Documento fuente —
..............................
Hace cien años hizo su aparición un libro
de cuentos que inauguraba simbólicamente una nueva mirada sobre el mundo
indígena, una mirada cruda y descarnada, tal vez extrema en sus descripciones y
retratos, escrita por un juez norteño que daba de esta manera sus primeros
pasos como escritor. Cuentos andinos
(1920), de Enrique López Albújar, ha sido considerada por ello la obra que
inaugura el indigenismo, aquel movimiento que irrumpió en la cultura peruana en
la segunda década del siglo XX con una novedosa ideología que buscaba
reivindicar la presencia, el significado y la valoración de un importante
sector de la población que era la directa heredera de ese pasado mítico representada
por una civilización extraordinaria que floreció en América: los Incas. Descendiente
de las culturas precolombinas, que fueron arrasadas por la conquista española,
la raza indígena sobrevivió durante la colonia y la república de forma ancilar,
refugiada en las alturas de los Andes y sometida a la explotación y la
degradación por el conquistador y sus lacayos.
De esa levadura espiritual, obedeciendo al
llamado, a un tiempo clamor y reclamo, de la historia y sus vaivenes, surge en
la literatura una fuerte corriente que vuelve los ojos a los trabajos y los
días de esos hombres y mujeres que durante tanto tiempo vivieron en la sombra
del tiempo, seres afantasmados por la cultura oficial, despojados de su
condición de personas, privados de derechos y tratados como animales. Ese
impulso también se manifestaría en otras artes, como la pintura y la música,
pero es en las letras donde adquiere un relieve especial. En ese fermento es
que nacen los Cuentos andinos que
ahora pretendo reseñar.
El primer cuento, “Los tres jircas”, recoge
una hermosa leyenda sobre el origen de tres cerros en Huánuco, como son el
Marabamba, el Rondos y el Paucarbamba, que fueron en realidad tres gigantes que
pretendían a Cori Huayta, una bella doncella hija del curaca de los pillcos: Pillco-Rumi. En efecto, Maray,
Runtus y Páucar solicitan la mano de la joven, mas Pachacámac los convierte en
montañas impidiéndoles ingresar al pueblo poniendo de por medio a los ríos
Huallaga e Higueras.
..............................
Extracto de datos —
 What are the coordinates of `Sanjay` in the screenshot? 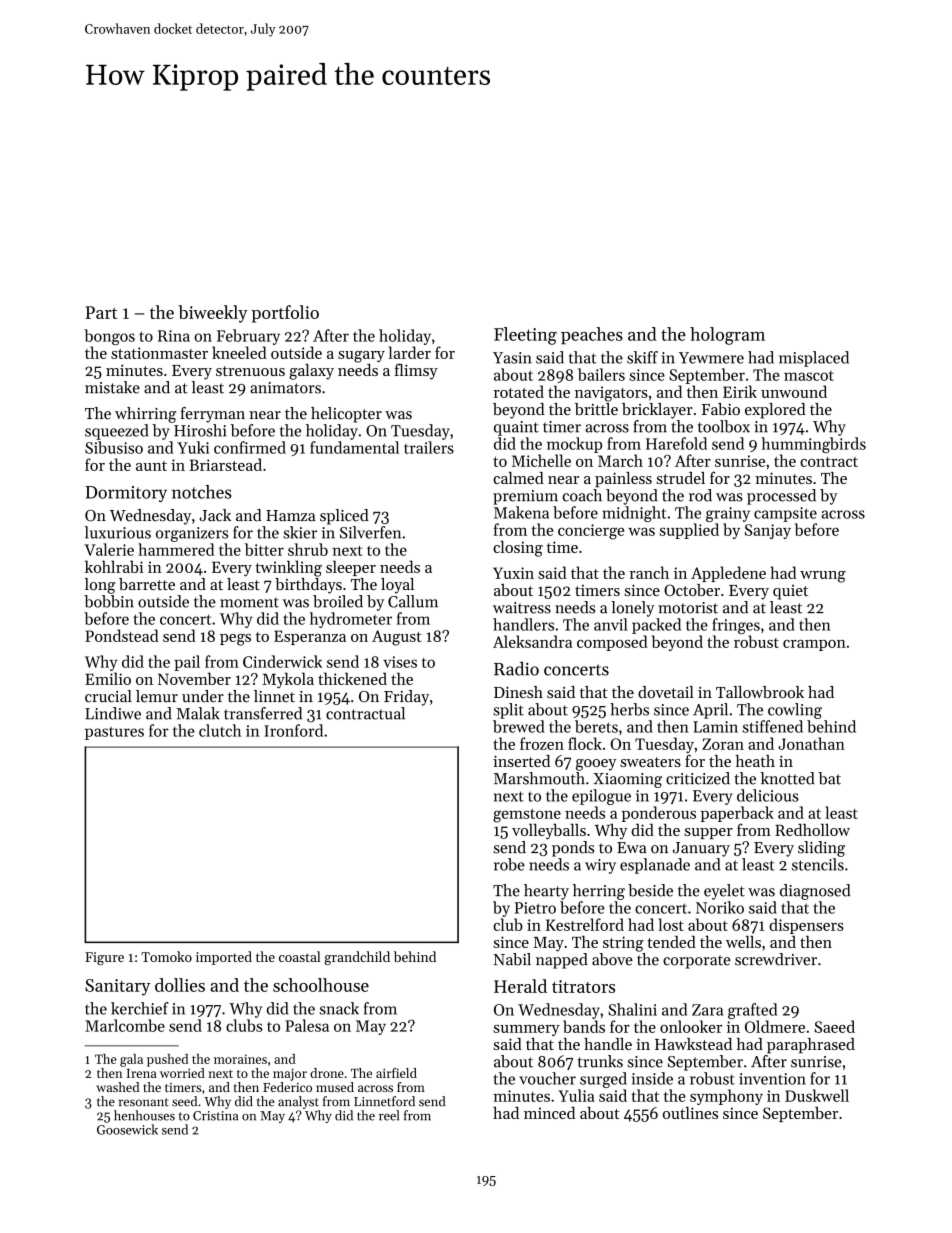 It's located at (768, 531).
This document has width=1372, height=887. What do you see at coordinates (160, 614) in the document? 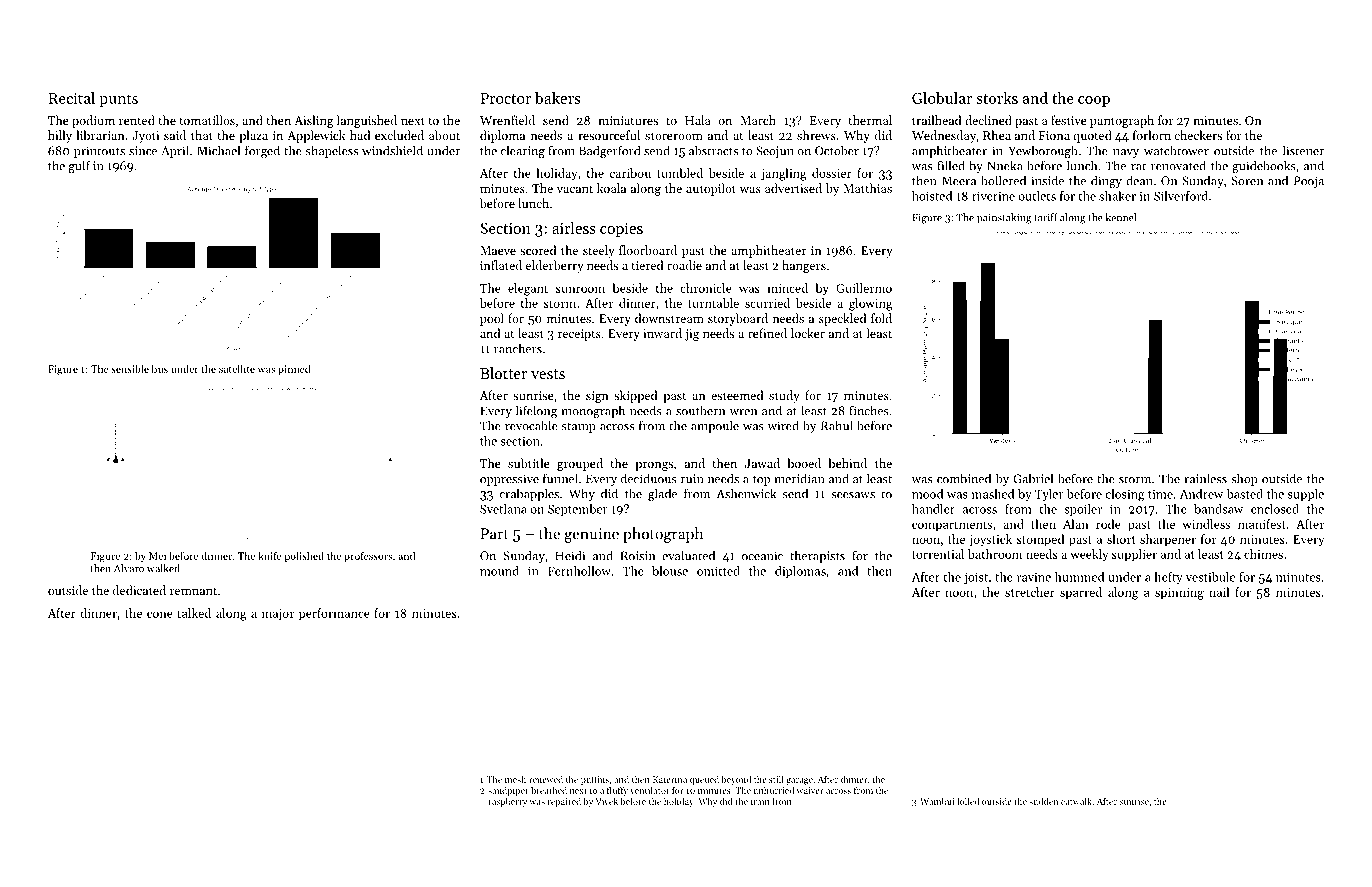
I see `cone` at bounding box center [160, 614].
..............................
Ejercicio escrito 1 — Según la reseña sobre Cuentos andinos, ¿qué ríos pone Pachacámac de por medio para impedir que los tres gigantes entren al pueblo?
Ejercicio escrito 2 — Prosigue la reseña sobre Cuentos andinos a partir de su última oración.
Los datos no tienen ningún papel en esta parte.

Resultado del ejercicio 1 — Los ríos Huallaga e Higueras.

Resultado del ejercicio 2 —
“La soberbia del piojo” es un gracioso
cuento donde, a partir de una anécdota, elabora don Melchor su peregrina teoría
acerca de las ventajas, o supuesta superioridad moral, del insecto con respecto
a otros como la pulga, el chinche y el pique. Su estrambótica elaboración
conceptual posee algún asidero en la realidad, mas en el fondo constituye una
boutade del excéntrico personaje en un medio provinciano atado a las
convenciones impermeables de la tradición.
“El campeón de la muerte” tiene la
estructura de un western, un western andino, donde un hombre sufre el
rapto de su hija a manos de un indio feroz llamado Hilario Crispín. Al mes de
esta desaparición, Liberato Tucto recibe la visita del ladrón, quien le hace
entrega de los restos de la chica en un costalillo. Liberato decide entonces
cobrar venganza del asesinato de su hija contratando para ello a Juan Jorge, el
mejor tirador del pueblo, verdadera tierra de illapacos. Un día aguardan al homicida en las cercanías de unas
grietas y de diez tiros certeros, según la cláusula del contrato, Juan Jorge
acaba con la vida del malhechor.
En “Ushanam Jampi”, remedio último en
quechua, los yayas –ancianos
encargados de administrar justicia– deciden expulsar del pueblo de Chupán a
Conce Maille, un indio recio acusado por tercera vez de robar una vaca, esta
vez a José Ponciano. El mandato es que el condenado no debe regresar al pueblo.
Pero Maille vuelve después de un tiempo para ver a su madre, hecho que es visto
por los lugareños como un desafío y al instante llegan en masa a la casa de la
vieja Nastasia, para ejecutar la pena que corresponde a quien transgrede las
leyes no escritas de la comunidad. El final es brutal para Conce Maille, cuyos
restos quedas desperdigados entre su casa, de donde es arrastrado por la turba,
y una quebrada a orillas del río Chillán.
“El hombre de la bandera” está ambientado
en el año 1883, durante los años finales de la ocupación chilena. Aparicio
Pomares, un indio de Chupán, decide enfrentar al invasor convocando a las
comunidades de Obas, Pachas y Chavinillo. Enarbolando una bandera roja y
blanca, los millares de indios armados de hondas, escopetas, hachas, cuchillos
y garrotes logran expulsar a los mistis
extranjeros de la ciudad de Huánuco, cayendo herido en la contienda Pomares y
falleciendo de una gangrena en el muslo derecho.
“El licenciado Aponte” relata la corta vida
del hijo de Conce Maille, Juan, que sirve en el ejército y egresa como
licenciado. De regreso a Chupán la gente lo mira mal por ser hijo del famoso
cuatrero, entonces decide marcharse a un pueblo vecino pero cambiándose de
nombre. Se pone Juan Aponte y consigue trabajo en la cantina de un fundo como
vendedor de aguardiente. Sin embargo, pronto el negocio deriva en el
contrabando de la bebida y, una tarde aciaga, sorprendido por una tempestad,
que él atribuye a la cólera de la jirca,
evidenciada por lo demás en la hoja de coca amarga que chaccha, es abatido por los efectivos del orden que persiguen a los
traficantes.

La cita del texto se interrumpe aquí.